▽

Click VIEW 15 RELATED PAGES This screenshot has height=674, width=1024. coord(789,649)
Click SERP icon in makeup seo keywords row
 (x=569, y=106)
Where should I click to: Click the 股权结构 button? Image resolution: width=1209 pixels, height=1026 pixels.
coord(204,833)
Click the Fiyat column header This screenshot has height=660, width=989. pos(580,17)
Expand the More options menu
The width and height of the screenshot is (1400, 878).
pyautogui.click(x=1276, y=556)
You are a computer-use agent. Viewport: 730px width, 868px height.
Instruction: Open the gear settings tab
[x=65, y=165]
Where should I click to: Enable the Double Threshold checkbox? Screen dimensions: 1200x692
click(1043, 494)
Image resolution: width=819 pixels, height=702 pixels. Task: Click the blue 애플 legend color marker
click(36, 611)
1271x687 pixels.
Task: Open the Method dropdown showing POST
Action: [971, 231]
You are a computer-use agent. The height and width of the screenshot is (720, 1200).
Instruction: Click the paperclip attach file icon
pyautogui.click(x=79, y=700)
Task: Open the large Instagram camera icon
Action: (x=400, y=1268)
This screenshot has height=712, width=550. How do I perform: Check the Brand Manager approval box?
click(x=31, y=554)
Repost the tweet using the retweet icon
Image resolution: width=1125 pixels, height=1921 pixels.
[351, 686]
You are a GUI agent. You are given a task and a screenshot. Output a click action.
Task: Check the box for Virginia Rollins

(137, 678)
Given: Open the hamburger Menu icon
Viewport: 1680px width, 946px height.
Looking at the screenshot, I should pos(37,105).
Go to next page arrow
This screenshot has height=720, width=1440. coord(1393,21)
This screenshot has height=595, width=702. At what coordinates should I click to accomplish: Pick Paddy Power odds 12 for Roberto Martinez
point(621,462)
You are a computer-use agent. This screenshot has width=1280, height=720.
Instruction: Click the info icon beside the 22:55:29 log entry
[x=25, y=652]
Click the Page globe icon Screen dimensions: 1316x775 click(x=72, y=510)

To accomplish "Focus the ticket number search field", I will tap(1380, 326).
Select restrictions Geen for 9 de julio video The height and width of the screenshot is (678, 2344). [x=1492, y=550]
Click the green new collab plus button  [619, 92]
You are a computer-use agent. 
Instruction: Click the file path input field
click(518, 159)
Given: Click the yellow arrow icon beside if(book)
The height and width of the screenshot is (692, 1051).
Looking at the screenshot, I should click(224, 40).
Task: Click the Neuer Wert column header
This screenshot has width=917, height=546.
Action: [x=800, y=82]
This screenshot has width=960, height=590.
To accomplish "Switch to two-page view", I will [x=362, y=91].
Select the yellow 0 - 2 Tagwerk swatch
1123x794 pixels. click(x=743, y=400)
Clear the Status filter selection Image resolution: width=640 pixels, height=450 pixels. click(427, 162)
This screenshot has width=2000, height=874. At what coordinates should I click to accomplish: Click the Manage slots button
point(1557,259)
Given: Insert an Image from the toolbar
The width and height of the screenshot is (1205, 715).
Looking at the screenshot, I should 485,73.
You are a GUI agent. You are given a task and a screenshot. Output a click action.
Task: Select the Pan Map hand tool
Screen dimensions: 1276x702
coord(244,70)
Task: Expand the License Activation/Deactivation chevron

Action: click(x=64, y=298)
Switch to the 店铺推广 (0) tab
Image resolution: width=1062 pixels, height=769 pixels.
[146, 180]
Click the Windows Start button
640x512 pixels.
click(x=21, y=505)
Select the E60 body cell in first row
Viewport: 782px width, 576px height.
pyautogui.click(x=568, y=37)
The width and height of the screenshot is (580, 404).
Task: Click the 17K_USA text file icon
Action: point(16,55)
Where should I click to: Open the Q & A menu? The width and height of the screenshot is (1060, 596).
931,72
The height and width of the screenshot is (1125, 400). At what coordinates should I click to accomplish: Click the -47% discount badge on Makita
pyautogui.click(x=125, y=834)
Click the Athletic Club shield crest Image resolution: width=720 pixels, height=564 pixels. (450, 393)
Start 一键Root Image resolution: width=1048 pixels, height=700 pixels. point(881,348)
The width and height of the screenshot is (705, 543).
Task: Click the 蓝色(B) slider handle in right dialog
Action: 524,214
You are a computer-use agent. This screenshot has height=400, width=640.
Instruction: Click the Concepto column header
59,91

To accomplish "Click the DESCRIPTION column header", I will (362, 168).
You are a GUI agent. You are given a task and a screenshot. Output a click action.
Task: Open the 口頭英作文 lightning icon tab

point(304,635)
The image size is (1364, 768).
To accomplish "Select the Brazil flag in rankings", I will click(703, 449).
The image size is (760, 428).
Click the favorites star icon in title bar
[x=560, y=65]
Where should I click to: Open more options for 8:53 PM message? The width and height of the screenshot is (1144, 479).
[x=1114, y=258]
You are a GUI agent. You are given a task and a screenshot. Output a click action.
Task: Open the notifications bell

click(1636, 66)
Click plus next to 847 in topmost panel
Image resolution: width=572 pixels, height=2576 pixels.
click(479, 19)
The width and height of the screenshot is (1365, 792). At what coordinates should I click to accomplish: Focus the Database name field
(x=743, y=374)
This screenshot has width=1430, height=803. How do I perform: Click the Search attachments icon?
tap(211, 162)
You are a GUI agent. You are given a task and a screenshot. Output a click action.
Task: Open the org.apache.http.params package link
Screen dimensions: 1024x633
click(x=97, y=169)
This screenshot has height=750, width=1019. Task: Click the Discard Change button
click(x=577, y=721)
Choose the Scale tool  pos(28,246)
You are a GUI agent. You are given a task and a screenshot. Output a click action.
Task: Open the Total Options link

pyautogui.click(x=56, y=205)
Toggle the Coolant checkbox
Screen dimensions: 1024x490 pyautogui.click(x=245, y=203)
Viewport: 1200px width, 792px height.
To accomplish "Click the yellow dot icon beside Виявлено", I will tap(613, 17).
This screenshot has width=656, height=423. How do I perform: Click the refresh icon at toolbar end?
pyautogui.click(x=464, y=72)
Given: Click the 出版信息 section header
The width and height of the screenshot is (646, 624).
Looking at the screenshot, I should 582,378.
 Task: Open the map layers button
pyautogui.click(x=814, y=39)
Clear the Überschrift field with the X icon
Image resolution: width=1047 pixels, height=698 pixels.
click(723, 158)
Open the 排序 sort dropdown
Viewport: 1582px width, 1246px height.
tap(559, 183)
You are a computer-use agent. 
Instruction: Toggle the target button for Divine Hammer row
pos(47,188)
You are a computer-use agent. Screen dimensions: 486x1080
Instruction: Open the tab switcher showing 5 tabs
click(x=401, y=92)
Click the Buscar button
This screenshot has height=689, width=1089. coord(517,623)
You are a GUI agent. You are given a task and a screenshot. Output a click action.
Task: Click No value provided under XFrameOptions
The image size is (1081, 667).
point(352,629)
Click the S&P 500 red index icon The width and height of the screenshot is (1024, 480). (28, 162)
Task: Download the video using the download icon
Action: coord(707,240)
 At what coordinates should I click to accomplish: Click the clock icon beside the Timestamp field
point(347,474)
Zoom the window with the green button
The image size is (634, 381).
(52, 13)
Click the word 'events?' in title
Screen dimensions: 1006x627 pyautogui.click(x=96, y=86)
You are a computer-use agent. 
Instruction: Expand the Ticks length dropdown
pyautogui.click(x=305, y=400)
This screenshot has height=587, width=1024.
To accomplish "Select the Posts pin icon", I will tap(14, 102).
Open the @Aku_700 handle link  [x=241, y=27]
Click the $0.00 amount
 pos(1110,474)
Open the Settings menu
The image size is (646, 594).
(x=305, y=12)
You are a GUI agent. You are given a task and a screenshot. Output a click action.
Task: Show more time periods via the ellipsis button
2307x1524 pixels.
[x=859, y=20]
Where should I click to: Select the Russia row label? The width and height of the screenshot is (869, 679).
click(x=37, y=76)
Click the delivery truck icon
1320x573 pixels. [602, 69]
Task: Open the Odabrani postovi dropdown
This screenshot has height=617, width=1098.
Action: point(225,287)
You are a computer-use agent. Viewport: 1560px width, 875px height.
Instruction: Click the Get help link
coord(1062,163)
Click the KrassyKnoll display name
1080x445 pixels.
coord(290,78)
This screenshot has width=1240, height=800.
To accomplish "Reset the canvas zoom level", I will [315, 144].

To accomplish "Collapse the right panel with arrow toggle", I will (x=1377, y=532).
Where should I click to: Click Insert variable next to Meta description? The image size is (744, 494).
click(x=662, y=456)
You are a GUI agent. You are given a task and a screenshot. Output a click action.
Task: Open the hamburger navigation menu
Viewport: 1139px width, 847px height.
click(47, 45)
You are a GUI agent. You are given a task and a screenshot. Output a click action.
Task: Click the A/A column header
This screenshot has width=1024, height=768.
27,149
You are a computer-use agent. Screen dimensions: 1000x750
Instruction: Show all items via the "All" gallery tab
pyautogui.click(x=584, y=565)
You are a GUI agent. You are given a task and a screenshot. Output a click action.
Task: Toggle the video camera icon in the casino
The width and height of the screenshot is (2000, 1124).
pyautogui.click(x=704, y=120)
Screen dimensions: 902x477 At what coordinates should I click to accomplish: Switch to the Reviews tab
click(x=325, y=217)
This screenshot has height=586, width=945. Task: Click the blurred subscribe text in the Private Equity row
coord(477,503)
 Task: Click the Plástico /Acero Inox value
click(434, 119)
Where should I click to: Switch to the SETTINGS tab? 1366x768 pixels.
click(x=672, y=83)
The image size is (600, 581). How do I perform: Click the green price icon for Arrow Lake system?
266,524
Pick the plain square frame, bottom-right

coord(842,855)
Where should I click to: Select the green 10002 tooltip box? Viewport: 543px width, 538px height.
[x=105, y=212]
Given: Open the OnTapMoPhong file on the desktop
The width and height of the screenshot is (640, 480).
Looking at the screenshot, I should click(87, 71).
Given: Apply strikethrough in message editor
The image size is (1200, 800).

△

# [What the task asks]
Considering only the material above, set down every line from the one with "You are a computer-use agent. Screen dimensions: 1000x750" to the one with "Task: Toggle the", inclusive, exactly as written.

# [Exercise response]
You are a computer-use agent. Screen dimensions: 1000x750
Instruction: Show all items via the "All" gallery tab
pyautogui.click(x=584, y=565)
You are a GUI agent. You are given a task and a screenshot. Output a click action.
Task: Toggle the video camera icon in the casino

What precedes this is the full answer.